_What you should do_
The lines to print are the one containing "Expand the side panel chevron arrow" and every line after it through the end of the entries below. Print them exactly and nothing else.

Pixel coordinate grounding data:

******************************

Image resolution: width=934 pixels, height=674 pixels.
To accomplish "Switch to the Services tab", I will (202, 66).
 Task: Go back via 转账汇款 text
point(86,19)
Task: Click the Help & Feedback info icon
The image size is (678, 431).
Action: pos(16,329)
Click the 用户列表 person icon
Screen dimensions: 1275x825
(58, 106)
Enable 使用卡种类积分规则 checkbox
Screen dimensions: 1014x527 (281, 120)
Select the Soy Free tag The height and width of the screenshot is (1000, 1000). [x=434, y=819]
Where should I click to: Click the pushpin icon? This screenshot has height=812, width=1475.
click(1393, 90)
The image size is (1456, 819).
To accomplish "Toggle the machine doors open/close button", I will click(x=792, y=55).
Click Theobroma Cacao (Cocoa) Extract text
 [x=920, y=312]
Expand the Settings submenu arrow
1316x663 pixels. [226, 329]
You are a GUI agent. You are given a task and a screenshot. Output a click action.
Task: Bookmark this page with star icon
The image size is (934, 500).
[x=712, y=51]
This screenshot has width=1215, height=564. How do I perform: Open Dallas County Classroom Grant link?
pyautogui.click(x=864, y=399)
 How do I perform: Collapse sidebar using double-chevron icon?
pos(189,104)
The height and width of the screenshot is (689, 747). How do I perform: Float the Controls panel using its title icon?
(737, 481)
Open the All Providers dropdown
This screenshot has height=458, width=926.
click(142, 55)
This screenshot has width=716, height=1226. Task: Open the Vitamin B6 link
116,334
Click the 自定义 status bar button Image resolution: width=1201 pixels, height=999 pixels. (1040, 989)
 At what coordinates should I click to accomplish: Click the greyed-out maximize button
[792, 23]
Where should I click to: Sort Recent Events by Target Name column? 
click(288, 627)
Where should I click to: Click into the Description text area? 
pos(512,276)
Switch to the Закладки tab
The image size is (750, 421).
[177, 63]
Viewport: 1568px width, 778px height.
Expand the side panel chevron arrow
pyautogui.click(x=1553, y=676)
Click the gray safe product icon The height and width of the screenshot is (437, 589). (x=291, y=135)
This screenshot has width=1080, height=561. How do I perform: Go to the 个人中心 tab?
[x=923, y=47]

******************************

_Problem solution_
Expand the side panel chevron arrow
pyautogui.click(x=1553, y=676)
Click the gray safe product icon The height and width of the screenshot is (437, 589). (x=291, y=135)
This screenshot has width=1080, height=561. How do I perform: Go to the 个人中心 tab?
[x=923, y=47]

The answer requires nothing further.